The Event of Literature by Terry Eagleton, a comprehensive review
Terry Eagleton’s The Event of Literature (2012) has constantly remained a significant intervention in contemporary literary theory, offering both a synthesis of existing debates and a provocative re-examination of literature’s ontological status. Eagleton, long established as one of the most incisive and accessible Marxist critics, here turns his attention to the fundamental question that has haunted literary studies since its institutionalisation: what, precisely, constitutes literature? The book emerges at a moment when the discipline has been fragmented by poststructuralist scepticism, cultural studies’ expansion, and the so-called “death of theory,” and Eagleton’s project is nothing less than a revitalisation of theoretical discourse—one that neither retreats into naive essentialism nor capitulates to the relativistic view that literature is merely what we arbitrarily designate as such. His argument is nuanced, at times deliberately elusive, but always grounded in a deep engagement with both the philosophical tradition and the practical realities of literary interpretation.

Available data

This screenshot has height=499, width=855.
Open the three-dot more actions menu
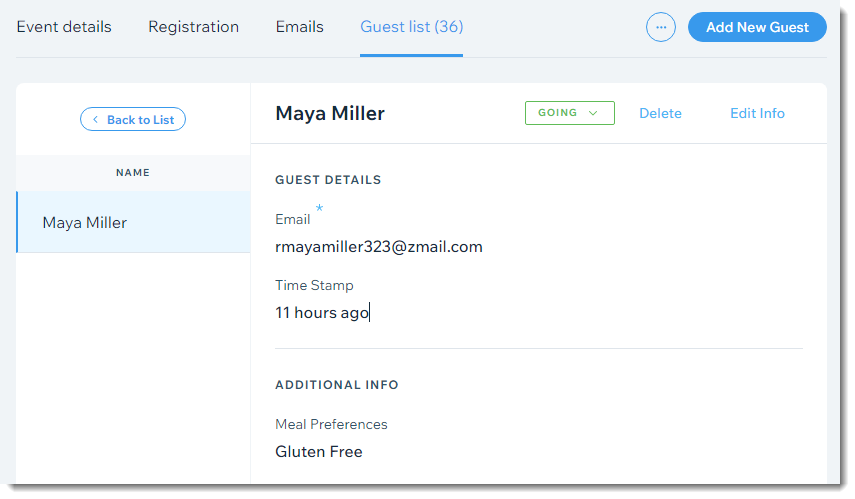661,27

Your goal
Continue the review of Eagleton's The Event of Literature from its last sentence, keeping its voice and approach.

Written answer
Eagleton begins by dismantling the most common definitions of literature—formalist, moralist, and sociological—demonstrating their inadequacies with characteristic wit and rigour. The Formalist claim that literature is distinguished by its linguistic self-consciousness or defamiliarising techniques is, he argues, insufficient, since many non-literary texts employ similar devices, while much acclaimed literature (one thinks of Orwell’s essays or Swift’s polemics) often prioritises communicative clarity over stylistic play. The moralist definition, which holds that literature ennobles or humanises, falters in the face of works that are morally ambiguous or even reprehensible (de Sade’s novels, for instance, or Pound’s fascist-inflected Cantos). Meanwhile, the sociological approach, which treats literature as a historically contingent category, risks reducing it to a mere function of ideology or power, neglecting the peculiar force that literary works exert across time and cultures. Eagleton’s critique of these positions is not merely negative; it clears the ground for his dialectical resolution, which seeks to preserve literature’s specificity without lapsing into transhistorical dogma.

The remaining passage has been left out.